Es gab Applaus, viel Applaus für einen Preisträger, der sich damit in die Reihe großer, bedeutender Würdenträger einreiht. Egal ob die früheren Bundespräsidenten Richard von Weizsäcker und Roman Herzog oder Bundeskanzlerin Angela Merkel: Sie alle wurden ausgezeichnet, weil sie sich für die jüdische Gemeinde, für Versöhnung, für ein friedliches Miteinander und damit gegen jede Form von Antisemitismus, Fremdenhass und Ausgrenzung eingesetzt hatten. Sie allen bekamen diesen Preis, weil sie einen Beitrag für mehr Toleranz, Akzeptanz, mehr Verständnis und Verständigung geleistet hatten.

Dass nach all den Politikern, Schriftstellern und Verlegern ein Vertreter des Sports ausgezeichnet wurde, ist etwas Neues, für den früheren Innen- und aktuellen Finanzminister Wolfgang Schäuble aber nur die logische Konsequenz eines kontinuierlichen, beispielhaften Engagements. "Wie kaum ein anderer hat Theo Zwanziger begriffen, welch große sportliche und gesellschaftliche Bedeutung der Sport im Allgemeinen und der Fußball im Besonderen haben", sagte er in seiner Laudatio.

Schäuble lobte den Einsatz gegen Rassismus und Homophobie, die Präventionsarbeit des DFB, die kritische Aufarbeitung seiner Geschichte. Und er ermutigte den Preisträger, seine "kompromisslose Haltung gegenüber bedenklichen und gefährlichen Tendenzen" auch in Zukunft zu bewahren.

Mehr als 200 Gäste im Adlon-Palais  © Bongarts/GettyImages
Mehr als 200 Gäste im Adlon-Palais

"Dieser Preis ist eine Mahnung"

Dass der DFB-Präsident genau das beabsichtigt, sprach er deutlich aus. Zwanziger machte keinen Hehl daraus, wie sehr ihn diese hohe Auszeichnung bewegt. Und er machte umso unmissverständlicher klar, wie wichtig und wie richtig es ist, den eingeschlagenen Weg weiter zu gehen.

"Dieser Preis ist eine Mahnung, nicht tatenlos zuzuschauen, wenn auf irgendeinem Bolzplatz, in irgendeinem Stadion oder irgendeinem Vereinsheim die Toleranz mit Füßen getreten wird", sagte Zwanziger, der die Ehrung stellvertretend für all diejenigen entgegennehmen wollte, die im Abseits wirken.

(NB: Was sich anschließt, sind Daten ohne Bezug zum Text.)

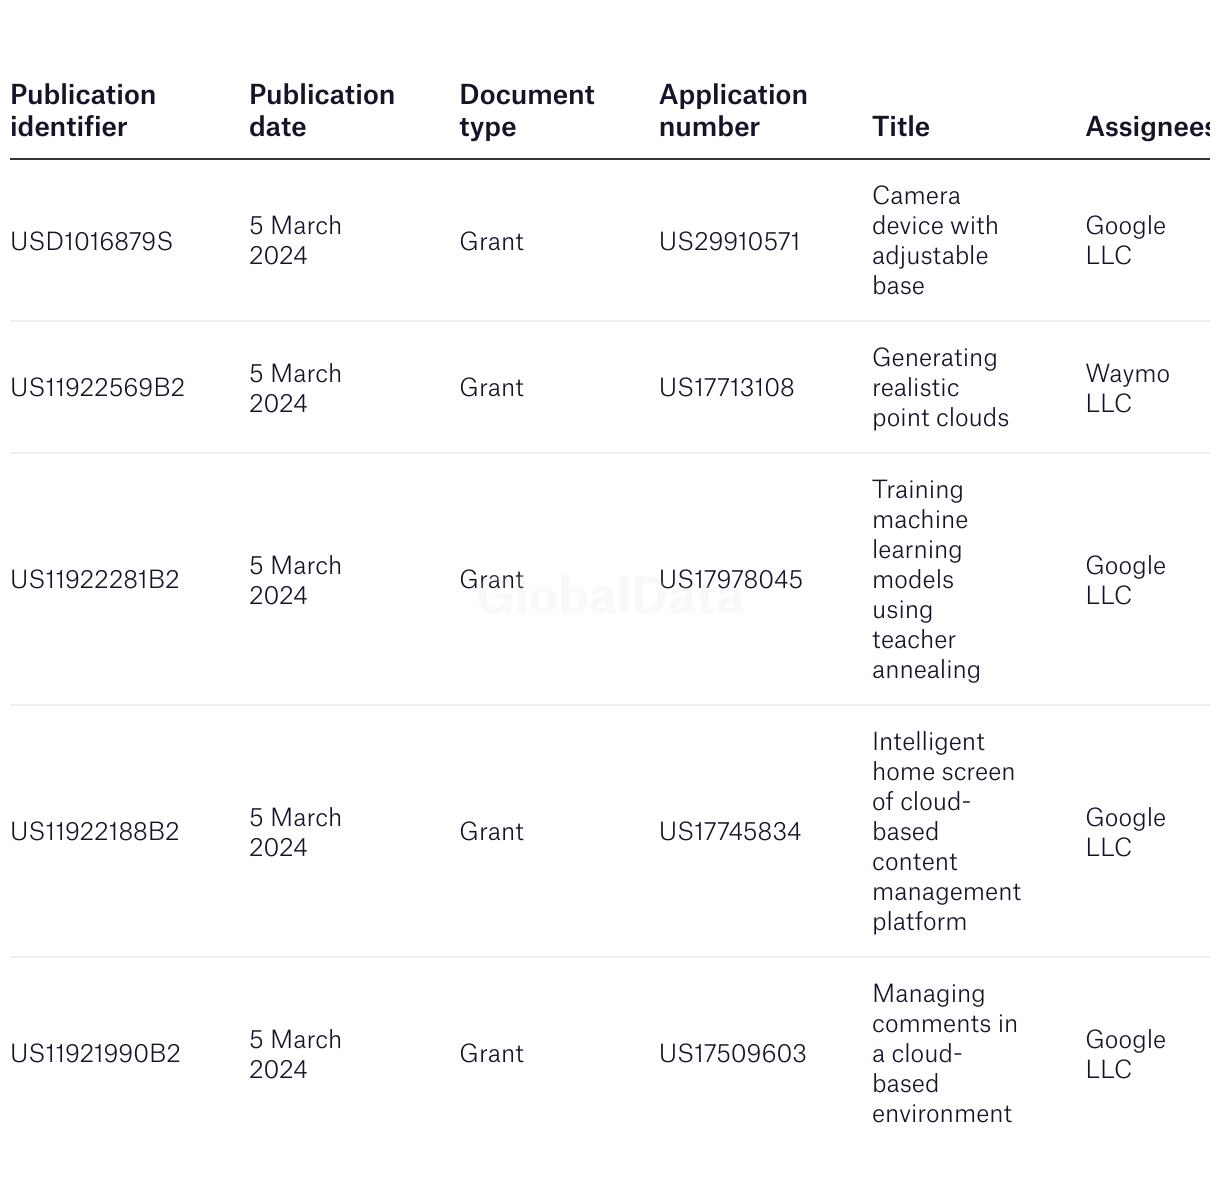Click application number US17509603
1220x1190 pixels.
tap(732, 1054)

Tagtäglich, engagiert, couragiert. Wir alle "müssen wachsam bleiben und dürfen kein Vergessen zulassen", sagte er. Antisemitismus, Rassismus dürften keinen Platz im Fußball haben, niemals.

Auch dafür gab es viel Beifall von mehr als 200 Gästen, denen der DFB-Präsident am Schluss seiner Rede mit auf den Weg gab: "Nur wer sich mit der Vergangenheit auseinandersetzt, kann die Gegenwart verändern. Und nur wer sich in der Gegenwart engagiert, kann in die Zukunft wirken." Als die Zuhörer danach den Festsaal verließen, schauten viele aus dem Fenster. Auf die andere Straßenseite. Dorthin, wo der erste Schnee des Hauptstadt-Winters die Stelen des Holocaust-Mahnmals bedeckte.